** Data section follows **

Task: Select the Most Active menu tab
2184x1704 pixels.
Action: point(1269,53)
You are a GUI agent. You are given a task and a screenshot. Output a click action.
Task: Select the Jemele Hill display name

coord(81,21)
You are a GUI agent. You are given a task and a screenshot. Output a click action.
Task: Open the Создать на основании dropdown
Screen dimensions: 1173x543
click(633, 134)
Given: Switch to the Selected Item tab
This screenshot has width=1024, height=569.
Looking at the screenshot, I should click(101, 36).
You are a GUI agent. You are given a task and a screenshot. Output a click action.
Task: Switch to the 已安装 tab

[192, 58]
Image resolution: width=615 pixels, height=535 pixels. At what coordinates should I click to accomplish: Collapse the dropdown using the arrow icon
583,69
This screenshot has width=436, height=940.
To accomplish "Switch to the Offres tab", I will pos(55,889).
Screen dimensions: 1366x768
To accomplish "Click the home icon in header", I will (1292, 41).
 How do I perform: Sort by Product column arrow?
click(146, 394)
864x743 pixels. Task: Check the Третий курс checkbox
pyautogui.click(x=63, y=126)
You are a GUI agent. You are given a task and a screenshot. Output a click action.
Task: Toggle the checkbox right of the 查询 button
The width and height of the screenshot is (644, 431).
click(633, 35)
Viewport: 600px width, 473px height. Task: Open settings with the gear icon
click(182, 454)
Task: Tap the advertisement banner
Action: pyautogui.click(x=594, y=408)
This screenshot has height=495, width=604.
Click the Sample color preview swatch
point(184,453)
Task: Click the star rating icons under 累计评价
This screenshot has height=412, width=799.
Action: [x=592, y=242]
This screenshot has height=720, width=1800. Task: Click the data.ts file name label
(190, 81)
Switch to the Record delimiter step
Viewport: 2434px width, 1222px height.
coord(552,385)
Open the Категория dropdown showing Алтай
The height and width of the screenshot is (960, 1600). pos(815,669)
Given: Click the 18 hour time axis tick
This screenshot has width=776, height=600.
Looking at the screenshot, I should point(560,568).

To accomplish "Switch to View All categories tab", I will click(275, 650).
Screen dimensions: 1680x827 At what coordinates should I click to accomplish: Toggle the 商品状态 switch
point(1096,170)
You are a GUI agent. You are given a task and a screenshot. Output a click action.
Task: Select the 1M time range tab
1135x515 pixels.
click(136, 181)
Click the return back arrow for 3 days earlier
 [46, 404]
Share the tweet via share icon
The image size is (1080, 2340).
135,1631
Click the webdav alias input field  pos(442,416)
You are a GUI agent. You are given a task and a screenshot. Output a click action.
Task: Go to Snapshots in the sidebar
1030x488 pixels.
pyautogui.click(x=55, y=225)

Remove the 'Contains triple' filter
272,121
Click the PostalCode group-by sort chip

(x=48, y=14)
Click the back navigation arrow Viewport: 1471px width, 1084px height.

** End of Data section **

◆ Directions for this task ◆
Copy out each record exactly as given, omitting none.

◆ Solution for this problem ◆
Task: Select the Most Active menu tab
2184x1704 pixels.
Action: point(1269,53)
You are a GUI agent. You are given a task and a screenshot. Output a click action.
Task: Select the Jemele Hill display name

coord(81,21)
You are a GUI agent. You are given a task and a screenshot. Output a click action.
Task: Open the Создать на основании dropdown
Screen dimensions: 1173x543
click(633, 134)
Given: Switch to the Selected Item tab
This screenshot has width=1024, height=569.
Looking at the screenshot, I should click(101, 36).
You are a GUI agent. You are given a task and a screenshot. Output a click action.
Task: Switch to the 已安装 tab

[192, 58]
Image resolution: width=615 pixels, height=535 pixels. At what coordinates should I click to accomplish: Collapse the dropdown using the arrow icon
583,69
This screenshot has width=436, height=940.
To accomplish "Switch to the Offres tab", I will pos(55,889).
Screen dimensions: 1366x768
To accomplish "Click the home icon in header", I will (1292, 41).
 How do I perform: Sort by Product column arrow?
click(146, 394)
864x743 pixels. Task: Check the Третий курс checkbox
pyautogui.click(x=63, y=126)
You are a GUI agent. You are given a task and a screenshot. Output a click action.
Task: Toggle the checkbox right of the 查询 button
The width and height of the screenshot is (644, 431).
click(633, 35)
Viewport: 600px width, 473px height. Task: Open settings with the gear icon
click(182, 454)
Task: Tap the advertisement banner
Action: pyautogui.click(x=594, y=408)
This screenshot has height=495, width=604.
Click the Sample color preview swatch
point(184,453)
Task: Click the star rating icons under 累计评价
This screenshot has height=412, width=799.
Action: [x=592, y=242]
This screenshot has height=720, width=1800. Task: Click the data.ts file name label
(190, 81)
Switch to the Record delimiter step
Viewport: 2434px width, 1222px height.
coord(552,385)
Open the Категория dropdown showing Алтай
The height and width of the screenshot is (960, 1600). pos(815,669)
Given: Click the 18 hour time axis tick
This screenshot has width=776, height=600.
Looking at the screenshot, I should point(560,568).

To accomplish "Switch to View All categories tab", I will click(275, 650).
Screen dimensions: 1680x827 At what coordinates should I click to accomplish: Toggle the 商品状态 switch
point(1096,170)
You are a GUI agent. You are given a task and a screenshot. Output a click action.
Task: Select the 1M time range tab
1135x515 pixels.
click(136, 181)
Click the return back arrow for 3 days earlier
 [46, 404]
Share the tweet via share icon
The image size is (1080, 2340).
135,1631
Click the webdav alias input field  pos(442,416)
You are a GUI agent. You are given a task and a screenshot. Output a click action.
Task: Go to Snapshots in the sidebar
1030x488 pixels.
pyautogui.click(x=55, y=225)

Remove the 'Contains triple' filter
272,121
Click the PostalCode group-by sort chip

(x=48, y=14)
Click the back navigation arrow Viewport: 1471px width, 1084px height.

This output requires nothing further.